Frequently asked questions.

What is the BRRRR method in real estate?

BRRRR stands for Buy, Rehab, Rent, Refinance, Repeat. It is a real estate investment strategy where you purchase a distressed property below market value, renovate it to increase its value, rent it out for cash flow, refinance based on the new higher appraised value to pull out your initial capital, and repeat the process with the recovered funds.

How do you calculate cash-on-cash return for a BRRRR deal?

Cash-on-cash return is your annual pre-tax cash flow divided by the total cash you invested. For a BRRRR deal, your total cash invested includes down payment, closing costs, and rehab budget. After refinancing, your net cash left in the deal may be lower, which can dramatically increase your cash-on-cash return, sometimes to infinity if you recover all your capital.

Does BRRRR still work with 7%+ interest rates?

Yes, but the margin of error is smaller. Higher rates compress post-refi cash flow. Stress test every deal at current rates plus 1-2% before committing.

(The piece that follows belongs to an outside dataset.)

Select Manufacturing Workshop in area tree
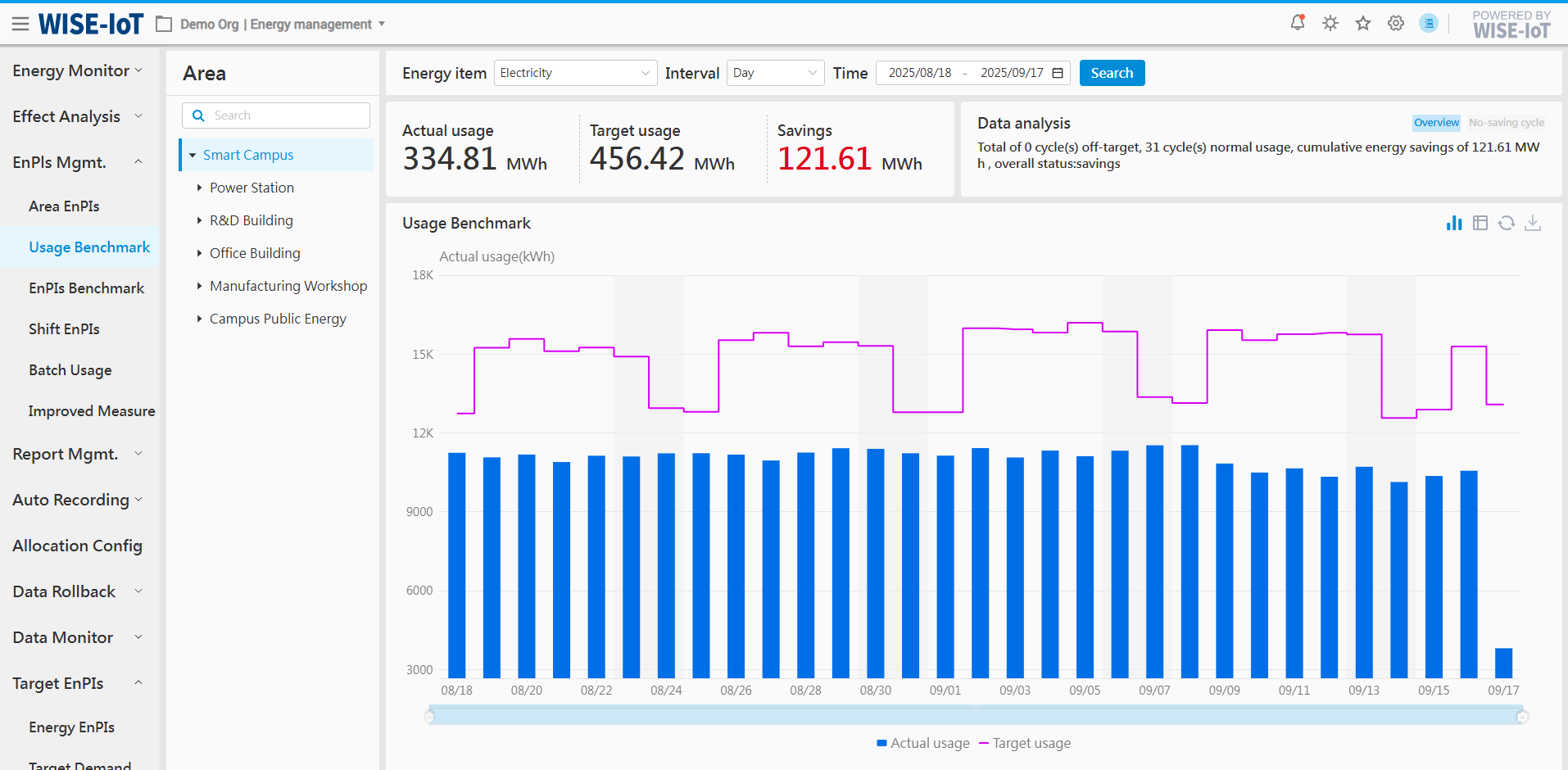The width and height of the screenshot is (1568, 770). (288, 286)
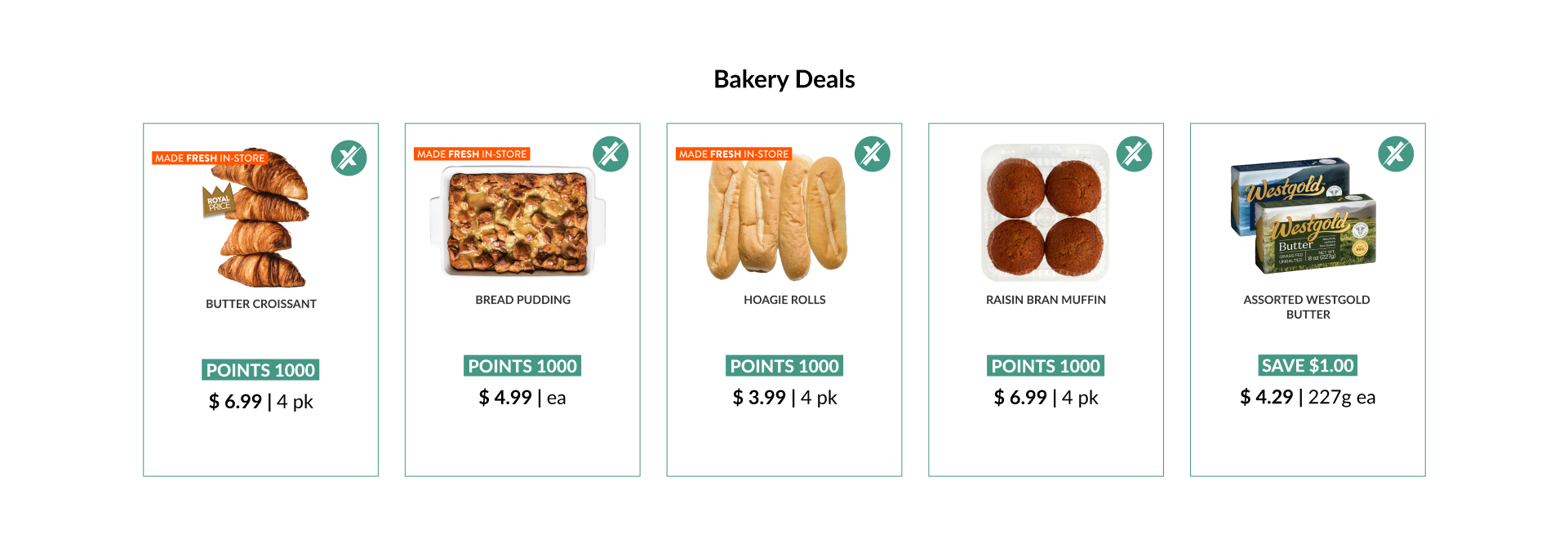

If the stress grid turns red with a small rate increase, the deal is too fragile for this environment. Buy deeper, rehab smarter, and target markets with strong rent-to-price ratios.

What vacancy rate should I use for stress testing?

A common baseline is 5-8% vacancy for stable rental markets. For stress testing, model scenarios at 10%, 15%, and even 20% to see where your deal breaks. Markets with higher turnover, seasonal demand, or economic volatility warrant higher vacancy assumptions.

How much should I budget for rehab?

Rehab budgets vary widely by property condition and market. A light cosmetic rehab might cost $15,000-$30,000, while a full gut renovation can exceed $100,000. Always get contractor bids before committing. Add a 10-20% contingency buffer. The key BRRRR metric is whether the after-repair value (ARV) supports a refinance that recovers your rehab costs.

What is a good cash-on-cash return?

Most investors target 8-12% cash-on-cash return as a baseline for rental properties. For BRRRR deals, returns can be much higher because you are recovering capital through refinancing, reducing your cash basis. If you recover all invested capital, your cash-on-cash return becomes infinite, though this does not mean the deal is risk-free.